Indie Game Radar: Super Galaxy Squadron, Murder


I guess I’ve decided to tear through a bunch of the smaller games I bought on Steam over the last year or so while I’m not busy with anything really big. Coming off of Super Star Path I actually managed to thoroughly play a couple more games I bought during the last steam sale at basically non-existent prices.

I have to admit, Super Galaxy Squadron is one of those games I bought mostly because it looked cool — the production design and sprite work are well done. When you think about it, indie gaming has kind of brought back the old days when (if you didn’t read gaming magazines) you’d just look through the shelves at the store and get whatever game looked interesting or had cool screenshots on the back. There are too many indie games being made these days for gaming media to cover (thus my Indie Game Radar posts), so you get some near-blind purchases like this.

I think I’ve said at least once before here that I’m not a shoot em’ up person. I don’t really know how to compare Galaxy Squadron to other shmups. I think it’s supposed to be the layman’s bullet-hell shooter though. Bullet-hell is definitely in force here, but it feels manageable to an extent. All I can really say to attest to that is I made it to the final level in about an hour while I can’t even get past the second level of Ikaruga.

Other than that, all I can tell you is you go through six levels of fairly intense vertical shooting action with a lot of ships and explosions on screen, and that there is a surpisingly large variety of playable ships to choose from. Each one has different parameters and special moves unique to it, so I guess you’re meant to try out the main game (and endless mode) with all of them.
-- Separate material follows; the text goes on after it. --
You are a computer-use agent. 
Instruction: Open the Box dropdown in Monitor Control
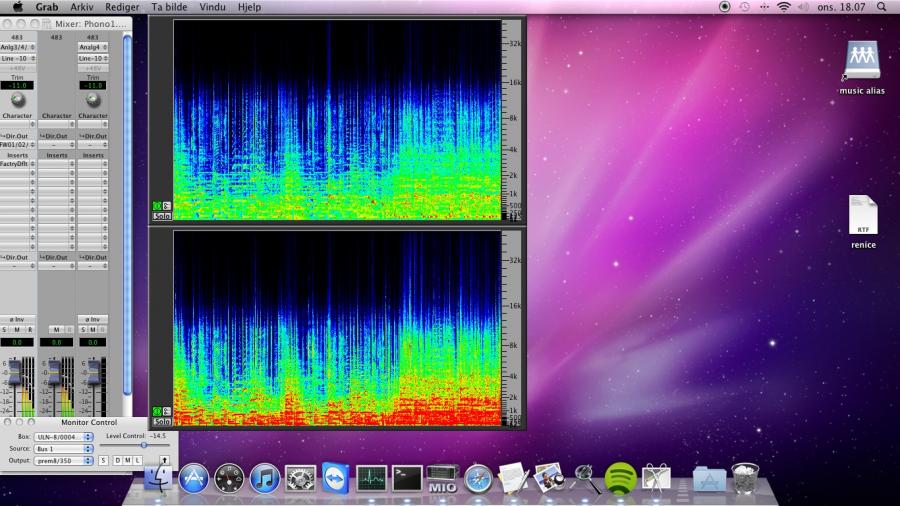63,437
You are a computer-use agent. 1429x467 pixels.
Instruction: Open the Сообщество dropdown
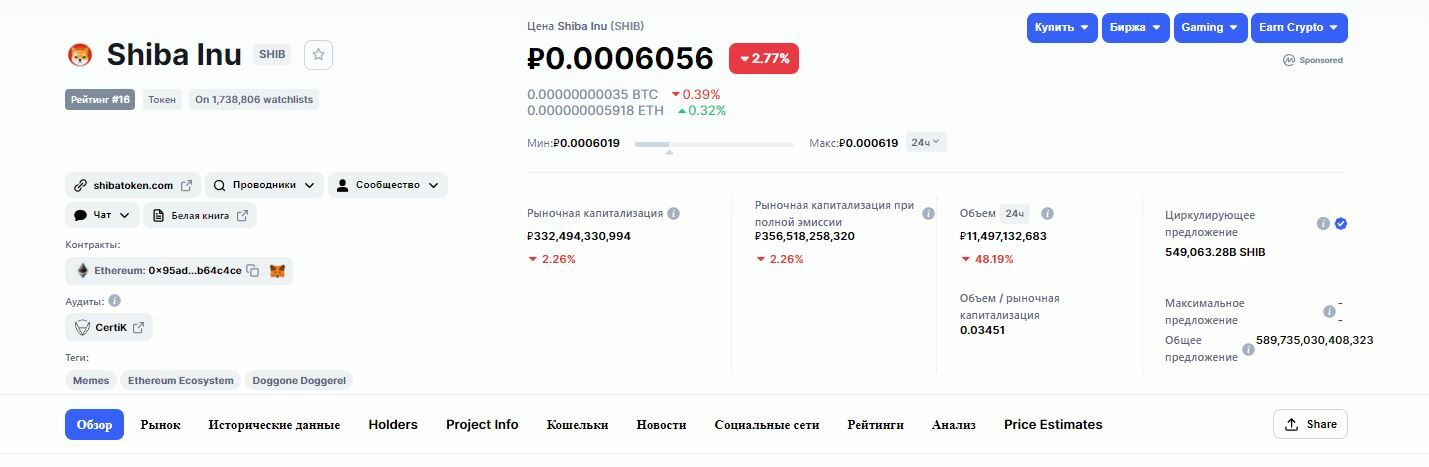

The other thing I blasted through in under an hour is MurderMurder labels itself as a “short story” and that’s pretty much what it is. Someone basically wanted to make a Ghost in the Shell point n’ click story and more or less succeeded. That’s the best way for me to describe it really. The music and imagery do a great job of evoking that atmosphere. It’s just that, y’know, it takes about 30 minutes to finish. It feels like something that could have been offered for free or packed in with another game at little-to-no extra cost. It is packed in with a game called Stranded for a combined price of $8 but I don’t know how that game is.